··· DATA TO USE

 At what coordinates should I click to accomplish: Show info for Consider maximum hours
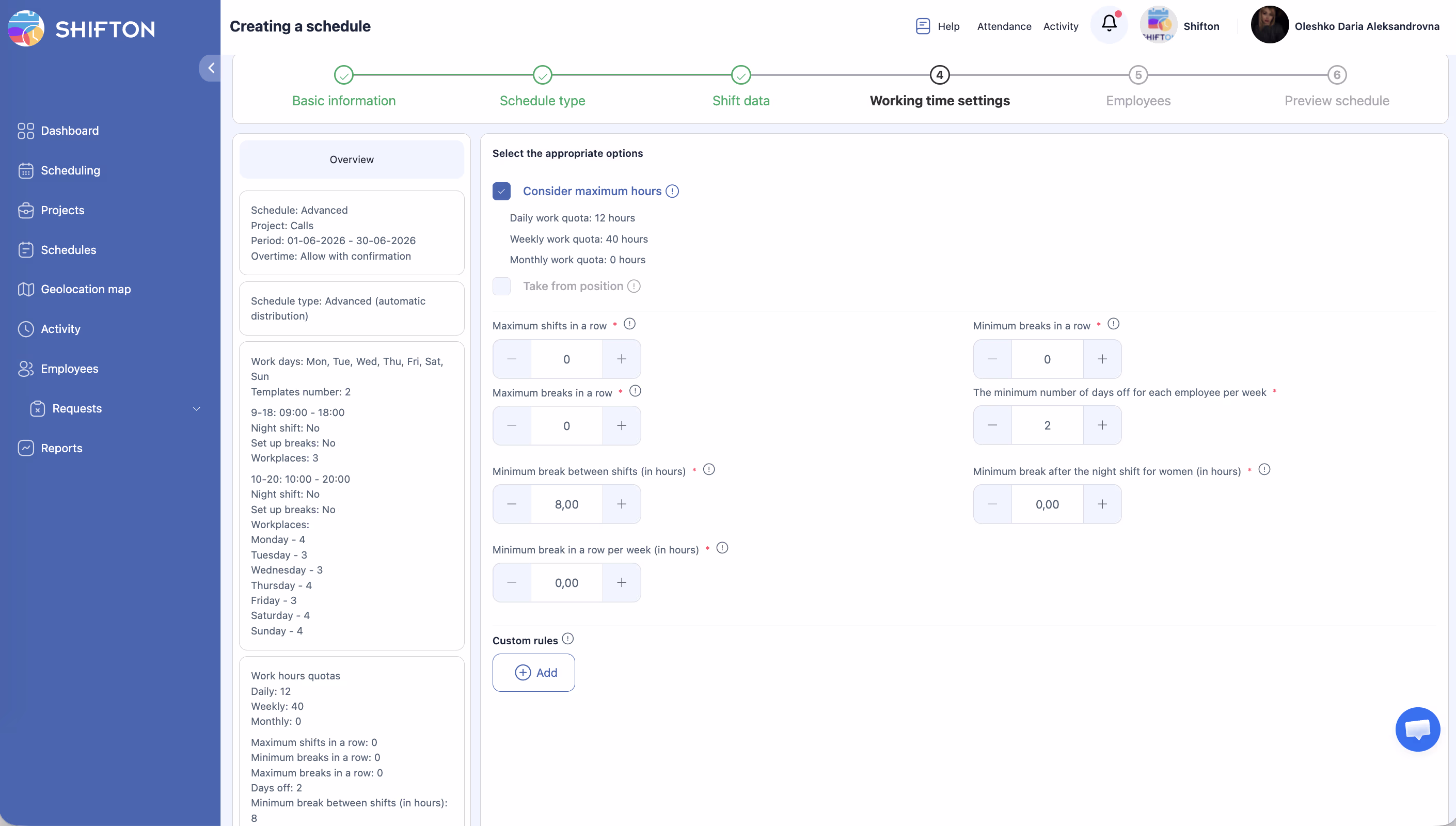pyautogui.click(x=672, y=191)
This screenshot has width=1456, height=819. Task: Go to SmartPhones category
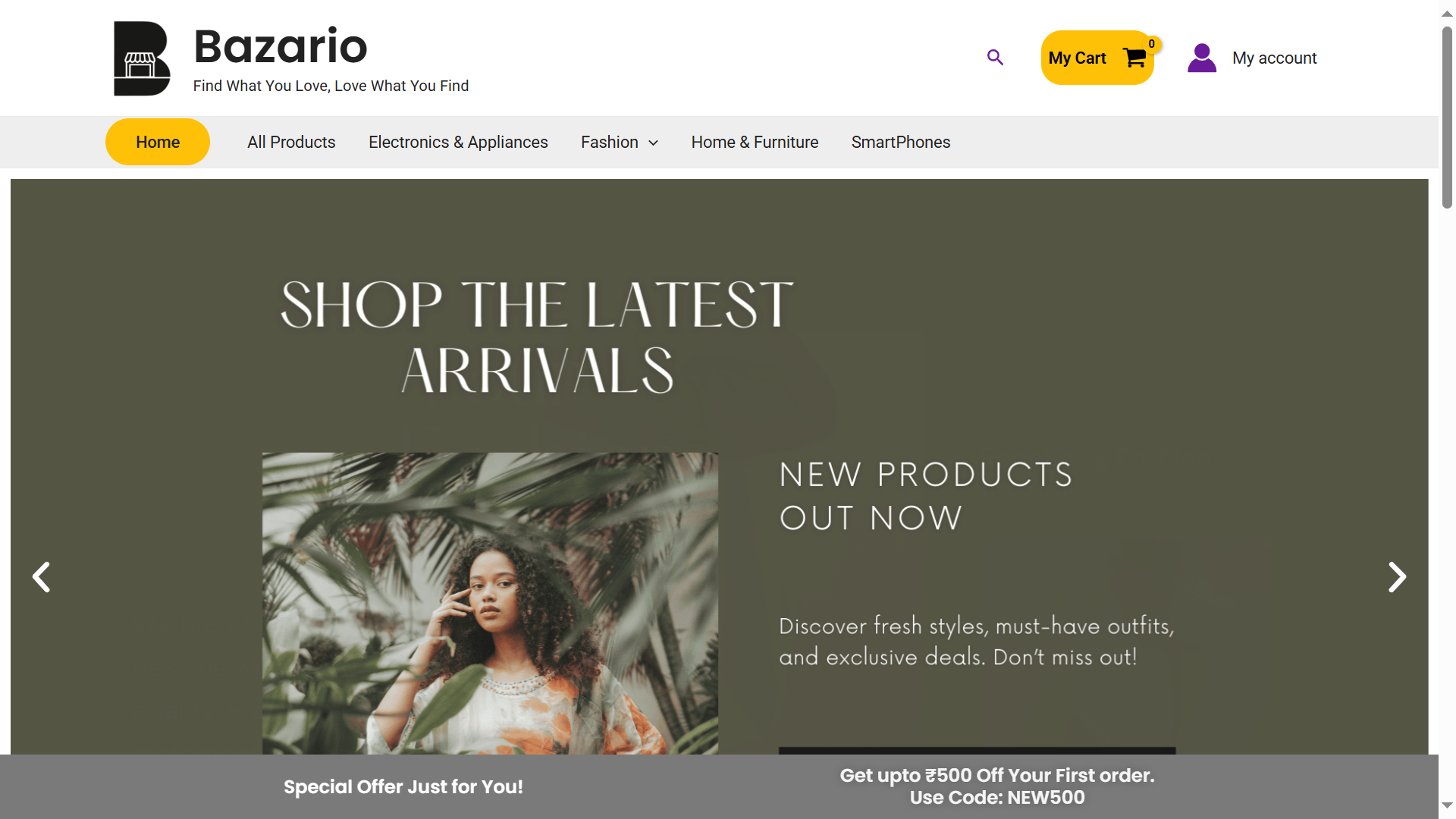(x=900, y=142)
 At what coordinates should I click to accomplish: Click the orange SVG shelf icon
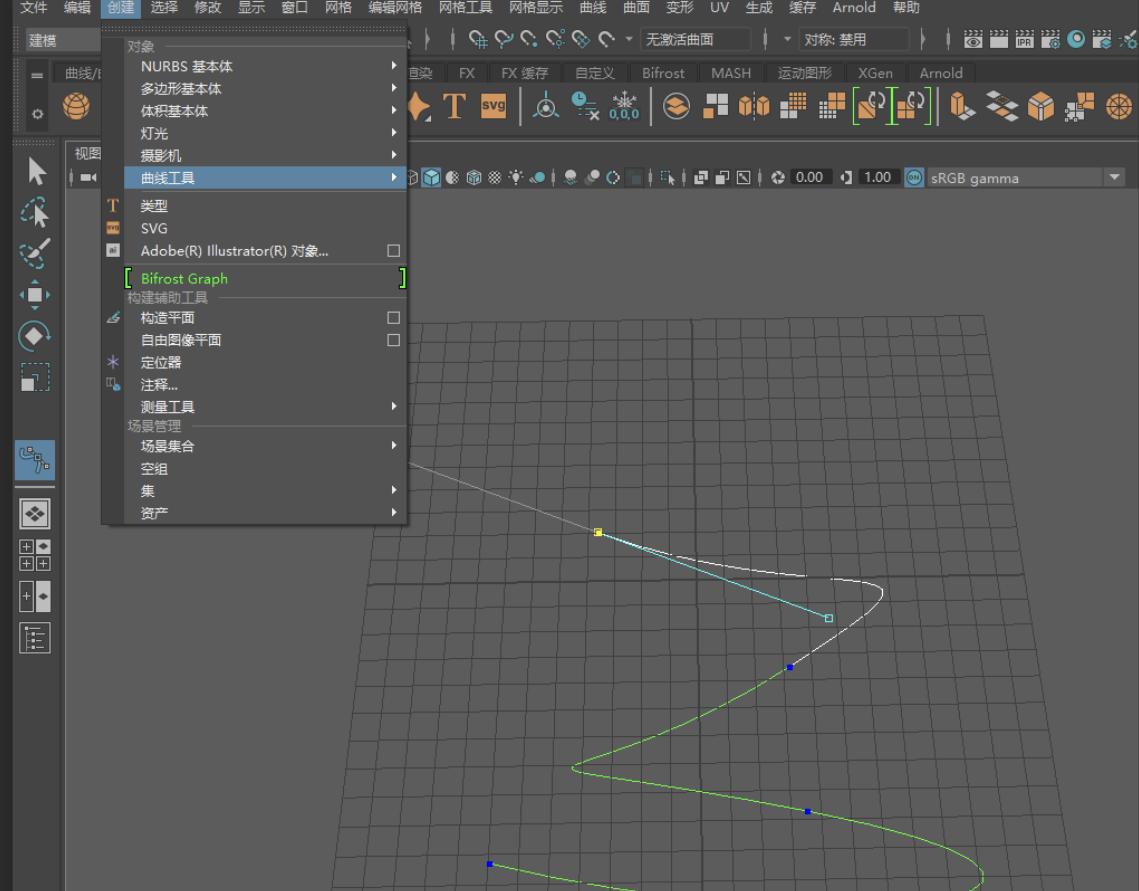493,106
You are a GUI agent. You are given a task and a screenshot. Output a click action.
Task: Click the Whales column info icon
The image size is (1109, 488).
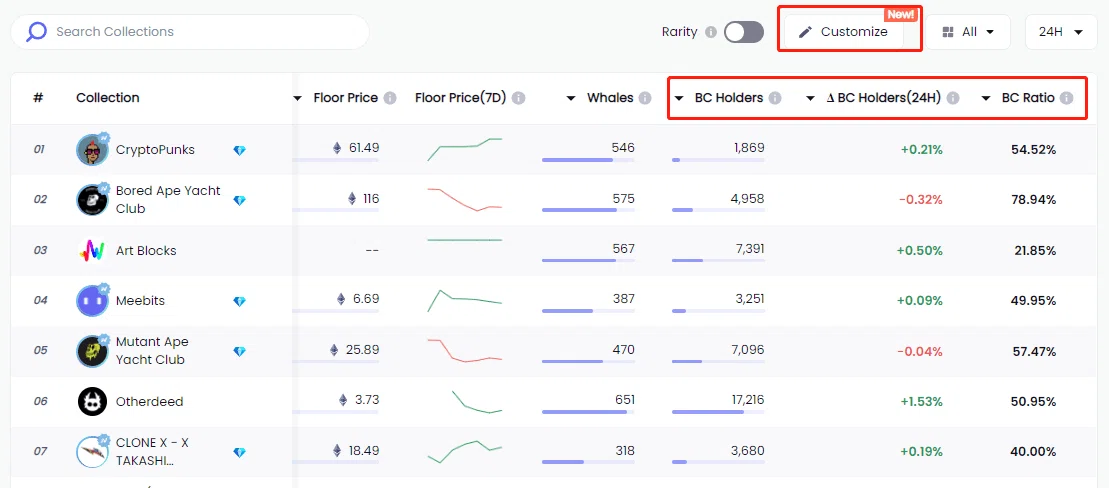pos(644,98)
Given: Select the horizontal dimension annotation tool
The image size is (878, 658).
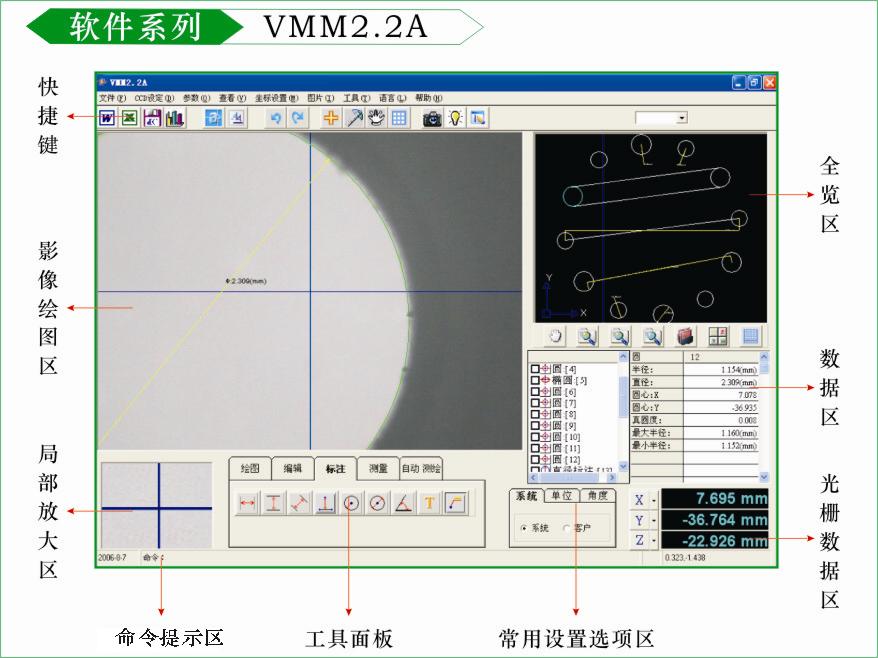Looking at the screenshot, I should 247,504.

······

Please copy out every one of the items above word for word, leaving out the pictures.

#### SOLVED EXERCISE:
 At what coordinates should I click to accomplish: Show info for Consider maximum hours
pyautogui.click(x=672, y=191)
This screenshot has width=1456, height=819. Task: Go to SmartPhones category
(x=900, y=142)
 At what coordinates should I click to accomplish: Click the orange SVG shelf icon
493,106
You are a GUI agent. You are given a task and a screenshot. Output a click action.
Task: Click the Whales column info icon
The image size is (1109, 488).
pos(644,98)
Given: Select the horizontal dimension annotation tool
The image size is (878, 658).
Looking at the screenshot, I should 247,504.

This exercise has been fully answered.